_Goal_
Write the next part of the passage about Danza teaching sophomores in front of the cameras, starting right after its last sentence.

_Selected text_
Viewers will be surprised by how much of that anxiety is captured in the series. Danza, it turns out, has the propensity to become emotional — in front of the students, away from the students, and even in front of the press when he’s reliving how those sophomores constantly challenged him. They mocked him, threatened to leave, and even cheated on exams in front of the cameras. In one episode, Danza actually leaves his class because he can’t control himself.

“I wasn’t trying to cry, but I was constantly worrying about whether I had failed them,” Danza says. “Did I let that kid down? That would make me cry. And there’s no doubt they hurt me. They broke my heart sometimes. No doubt about it, I struggled.”

The students, the principal says, did not.

“My concern was, were they going to worry about being on film and not focus in class?” Carroll says. “Children are so resilient that I swear to you, by the second day, you didn’t know the cameras were there. They were still texting under their desks, leaning over, daydreaming, just like any other class.”

_Recorded information_
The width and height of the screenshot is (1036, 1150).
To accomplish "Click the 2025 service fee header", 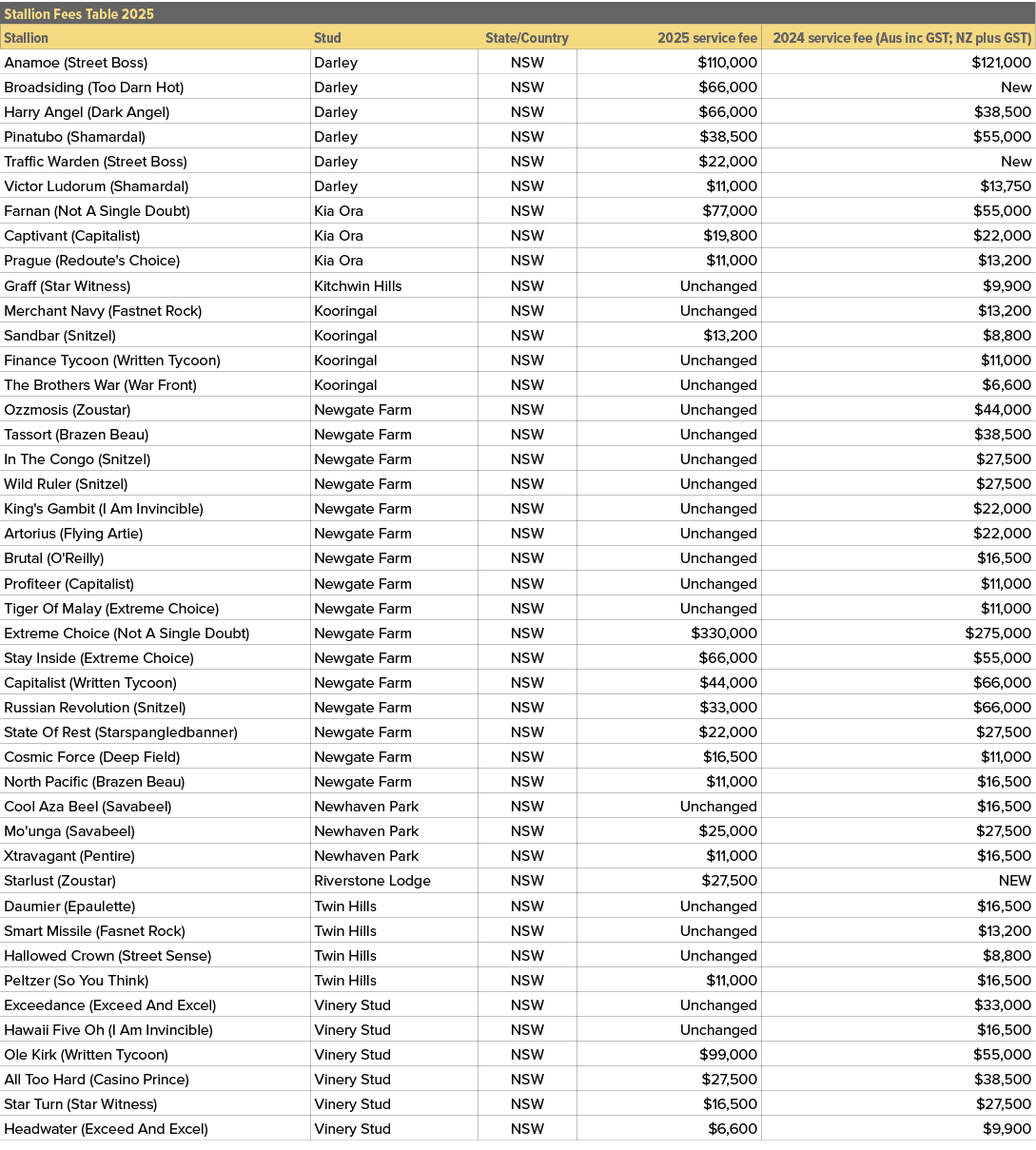I will 707,38.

_Exercise output_
Although he taught only two classes a day, Danza was at Northeast every day at 6:45 a.m. and stayed for the entire day, helping with hall monitoring, counseling and office work. He also assisted with the football and debate teams, band class and fundraising. When the production crews packed up in January, Danza stayed in Philadelphia, away from his wife and daughters, for the remainder of the school year.

“I couldn’t tell the kids that filming was over and ‘See ya,’” he says. “I was committed to this.”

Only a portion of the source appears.